26 Mar 2013

DoC cuts 140 jobs to meet budget target

10:31 pm on 26 March 2013

The Department of Conservation is cutting 140 jobs in the latest round of restructuring.

DoC's 1800 staff were briefed at meetings around the country on Tuesday.

DoC director general Al Morrison says the department is being reorganised, with six new regions replacing the existing 11 regional conservancy boundaries.

This will result in the loss of about 118 regional management and administrative positions and 22 jobs in operational areas, including asset management and inspections.

Mr Morrison says the changes will ensure DoC meets its $8.7 million savings target but will not compromise its core work.

He says there are no plans for further major restructuring but is not ruling out future job cuts

He told Checkpoint the department is removing fragmented part-time management positions and replacing them with full-time staff.

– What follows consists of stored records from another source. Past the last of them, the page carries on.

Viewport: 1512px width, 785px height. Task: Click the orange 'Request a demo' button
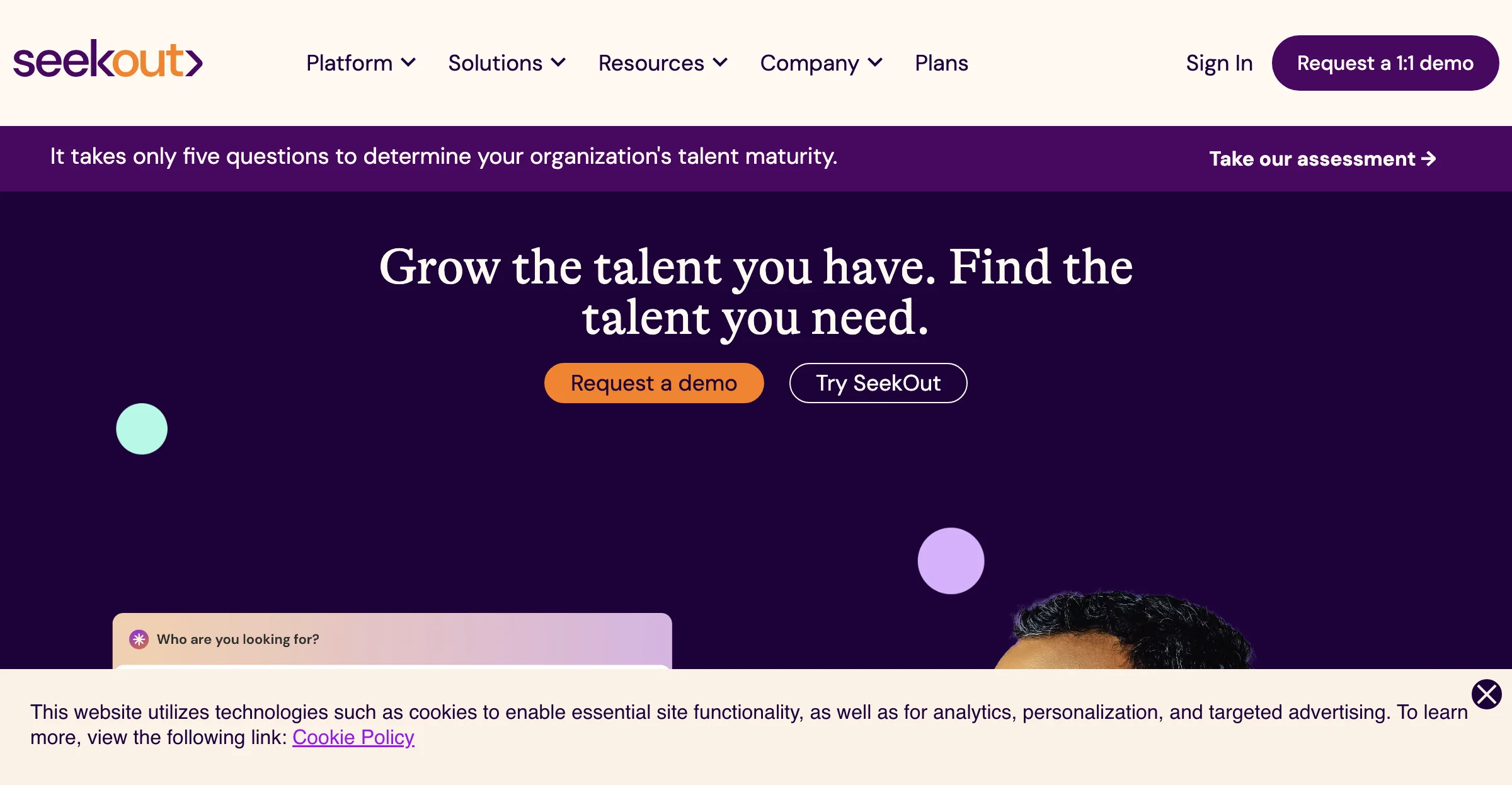653,382
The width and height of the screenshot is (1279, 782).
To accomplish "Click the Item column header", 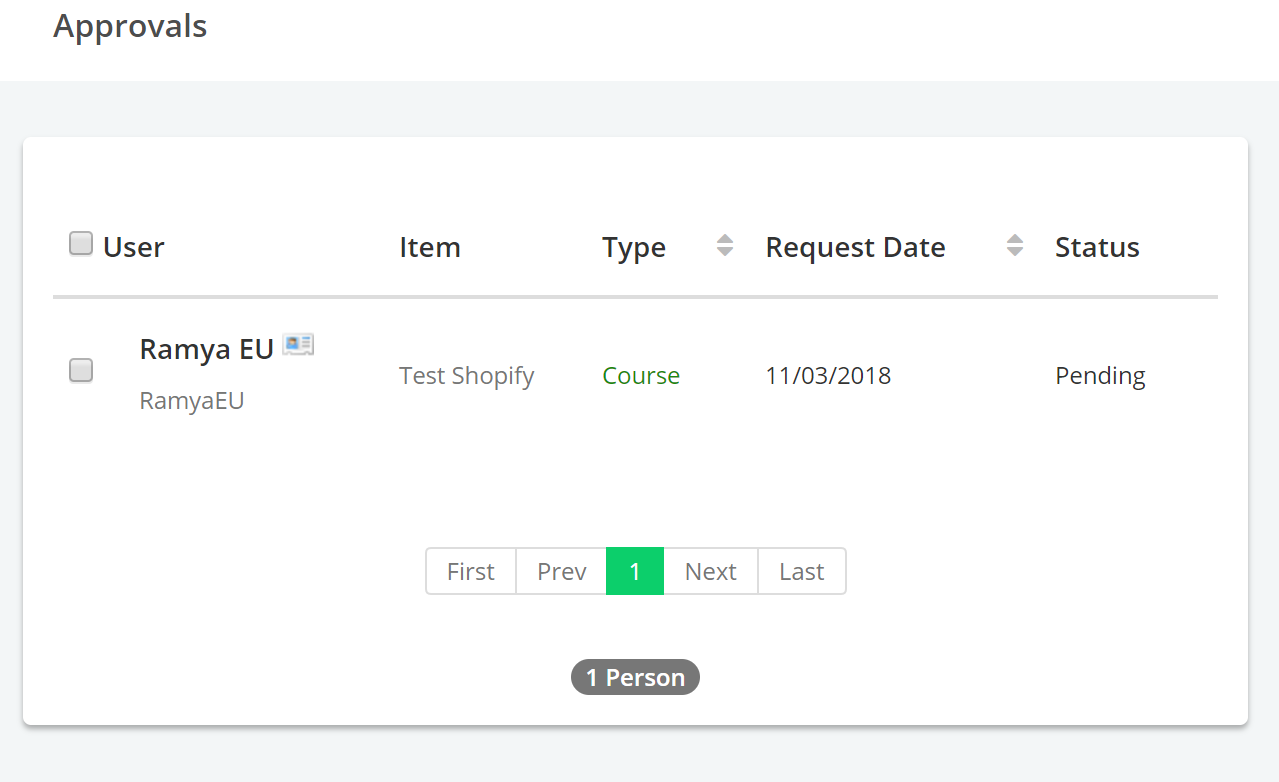I will coord(430,247).
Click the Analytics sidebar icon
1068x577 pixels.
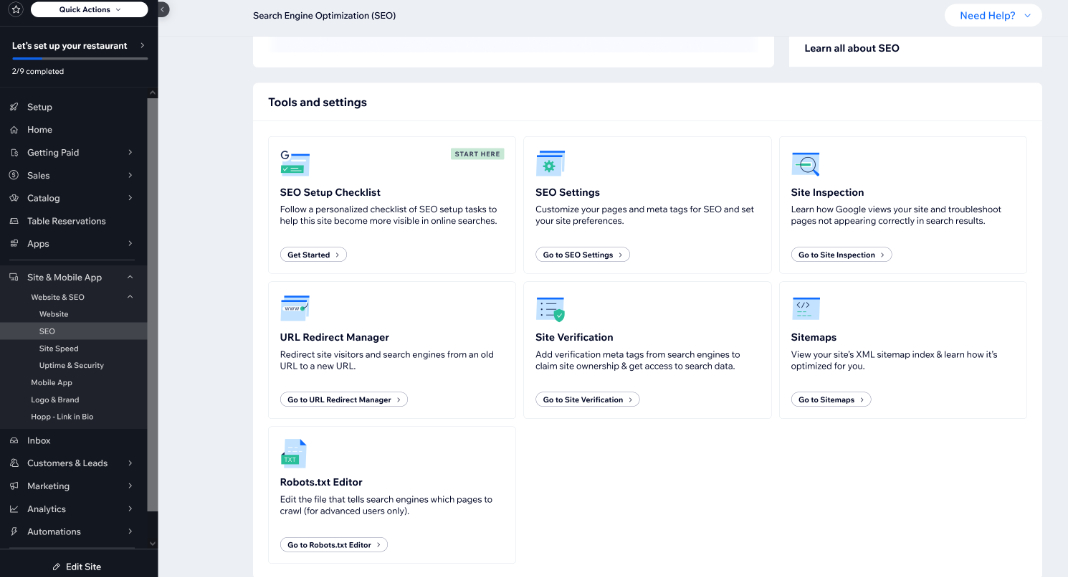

Mr Morrison says the department needed a structure regardless but acknowledges it would not be cutting jobs if it was not under budget pressures.

He says it is confident the cuts will not affect DoC's conservation role.

Mr Morrison says staff are being consulted before final decisions are made and any changes will not take effect for some months.

Cuts budget driven, say Greens

The Green Party says the job losses are all about budget cuts.

Mr Morrison says DoC would go ahead with the new structure, even if its budget was doubled tomorrow.

But Greens' conservation spokesperson Eugenie Sage says there would be no need for job cuts if the department was funded adequately.

Figures obtained by Radio New Zealand show the department has been struggling to maintain its statutory role of protecting the environment since 96 jobs were cut last year.

The number of DoC submissions on resource consent applications fell from 98 in 2011 to 48 the following year.

Fish and Game director Bryce Johnson says DOC is doing less on these sorts of issues, leaving it to environmental groups to "carry the can" for advocacy on water quality issues.